Assistive Tech on the End of Sight

0
386
Assistive Tech on the End of Sight


Seeing his phrases on the printed web page is a giant deal to Andrew Leland—as it’s to all writers. But the sight of his ideas in written type is way more valuable to him than to most scribes. Leland is steadily dropping his imaginative and prescientas a result of a congenital situation referred to as retinitis pigmentosa, which slowly kills off the rods and cones which might be the eyes’ mild receptors. There will come a degree when the most important kind, the faces of his family members, and even the solar within the sky received’t be seen to him. So, who higher to have written the newly launched guide The Country of the Blind: A Memoir on the End of Sight, which presents a historical past of blindness that touches on occasions and advances in social, political, creative, and technological realms? Leland has fantastically woven within the gleanings from three years of deteriorating sight. And, to his credit score, he has performed so with out being in the slightest degree doleful and self-pitying.
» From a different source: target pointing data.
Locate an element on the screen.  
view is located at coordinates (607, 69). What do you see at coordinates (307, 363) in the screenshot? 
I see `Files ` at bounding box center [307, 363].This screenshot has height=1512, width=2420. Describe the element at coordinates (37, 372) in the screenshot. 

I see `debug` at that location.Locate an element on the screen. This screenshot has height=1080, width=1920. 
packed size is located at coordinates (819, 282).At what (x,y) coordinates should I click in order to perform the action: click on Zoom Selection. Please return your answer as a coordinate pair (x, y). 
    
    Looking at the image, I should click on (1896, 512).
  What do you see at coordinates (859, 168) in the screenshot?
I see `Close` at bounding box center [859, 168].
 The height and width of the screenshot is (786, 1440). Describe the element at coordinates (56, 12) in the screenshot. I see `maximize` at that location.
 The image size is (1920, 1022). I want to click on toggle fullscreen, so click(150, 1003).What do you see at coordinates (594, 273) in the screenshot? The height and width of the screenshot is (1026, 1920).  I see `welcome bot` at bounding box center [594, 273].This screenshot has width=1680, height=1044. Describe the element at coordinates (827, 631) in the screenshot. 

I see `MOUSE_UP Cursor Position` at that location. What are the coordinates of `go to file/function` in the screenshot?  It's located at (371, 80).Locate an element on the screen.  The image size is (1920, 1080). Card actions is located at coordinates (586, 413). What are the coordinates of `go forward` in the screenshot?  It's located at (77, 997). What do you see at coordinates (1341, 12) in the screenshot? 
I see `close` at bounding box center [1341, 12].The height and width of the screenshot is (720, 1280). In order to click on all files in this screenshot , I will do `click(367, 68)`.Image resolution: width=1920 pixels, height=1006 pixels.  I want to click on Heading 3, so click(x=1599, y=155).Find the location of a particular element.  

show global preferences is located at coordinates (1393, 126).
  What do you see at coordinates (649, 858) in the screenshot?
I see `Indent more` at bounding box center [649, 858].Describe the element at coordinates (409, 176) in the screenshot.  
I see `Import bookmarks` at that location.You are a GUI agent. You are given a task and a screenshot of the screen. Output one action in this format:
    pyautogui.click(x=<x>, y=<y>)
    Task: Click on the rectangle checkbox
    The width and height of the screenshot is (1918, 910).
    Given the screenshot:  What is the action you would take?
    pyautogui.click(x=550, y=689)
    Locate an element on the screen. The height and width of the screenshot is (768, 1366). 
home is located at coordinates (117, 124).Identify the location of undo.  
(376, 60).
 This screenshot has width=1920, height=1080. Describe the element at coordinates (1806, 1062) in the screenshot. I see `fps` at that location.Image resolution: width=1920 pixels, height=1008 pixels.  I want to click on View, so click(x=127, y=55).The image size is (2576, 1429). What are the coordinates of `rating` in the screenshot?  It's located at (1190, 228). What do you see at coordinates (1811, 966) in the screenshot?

Leland says he started the guide mission as a thought experiment that may enable him to determine how he may finest handle the transition from the world of the sighted to the neighborhood of the blind and visually impaired. IEEE Spectrum spoke with him concerning the function expertise has performed in serving to the visually impaired navigate the world round them and benefit from the written phrase as a lot as sighted individuals can.

IEEE Spectrum: What are the bread-and-butter applied sciences that almost all visually impaired individuals depend on for finishing up the actions of every day dwelling?

Andrew Leland: It’s not electrons like I do know you’re in search of, however the elementary expertise of blindness is the white cane. That is step one of mobility and orientation for blind individuals.

A book cover shows illustrations of sightless individuals in different action poses. The text reads The Country of the Blind, A Memoir at the End of Sight, Andrew Leland.

It’s humorous…. I’ve heard from blind technologists who will typically be pitched new expertise that’s like, “Oh, we came up with this laser cane and it’s got lidar sensors on it.” There are instruments like that which might be actually helpful for blind individuals. But I’ve heard tremendous techy blind individuals say, ‘You know what? We don’t want a laser cane. We’re simply nearly as good with the traditional expertise of a extremely lengthy stick.”

That’s all you want. So, I might say that’s No. 1. No. 2 is about literacy. Braille is one other old-school expertise, however there’s in fact, a contemporary model of it within the type of a refreshable Braille show.

How does the Braille show work?

Leland: So, should you think about a Kindle, the place you flip the web page and all the electrical Ink reconfigures itself into a brand new web page of textual content. The Braille show does an analogous factor. It’s bought anyplace between like 14 and 80 cells. So, I suppose I want to elucidate what a cell is. The approach a Braille cell works is there’s as many as six dots organized on a two-by-three grid. Depending on the permutation of these dots, that’s what the letter is. So, if it’s only a single dot within the higher left house , that’s the letter a. if it’s dots one and two—which seem within the prime two areas on the left column, that’s the letter b. And so, in a Braille cell on the refreshable Braille show there are little holes which might be drilled in, and every cell is the scale of a finger pad. When a line of textual content seems on the show, completely different configurations of little tender dots will pop up via the drilled holes. And then whenever you’re able to scroll to the following line, you simply hit a panning key they usually all drop down after which pop again up in a brand new configuration.

They name it a Braille show as a result of you possibly can hook it as much as a pc in order that any textual content that’s showing on the pc display, and thus within the display reader, you possibly can learn in Braille. That’s a extremely vital characteristic for deafblind individuals, for instance, who can’t use a display reader with audio. They can do all of their computing via Braille.

And that brings up the third actually vital expertise for blind individuals, which is the display reader. It’s a bit of software program that sits in your telephone or laptop and takes the entire textual content on the display and turns it into artificial speech—or within the instance I simply talked about, textual content to Braille. These days, the speech is an efficient artificial voice. Imagine the Siri voice or the Alexa voice; it’s like that, however moderately than being an AI that you simply’re having a dialog with, it strikes all of the performance of the pc from the mouse. If you concentrate on the blind particular person, having a mouse isn’t very helpful as a result of they’ll’t see the place the pointer is. The display reader pulls the web page navigation into the keyboard. You have a collection of scorching keys, so you possibly can navigate across the display. And wherever the main target of the display reader is, it reads the textual content aloud in an artificial voice.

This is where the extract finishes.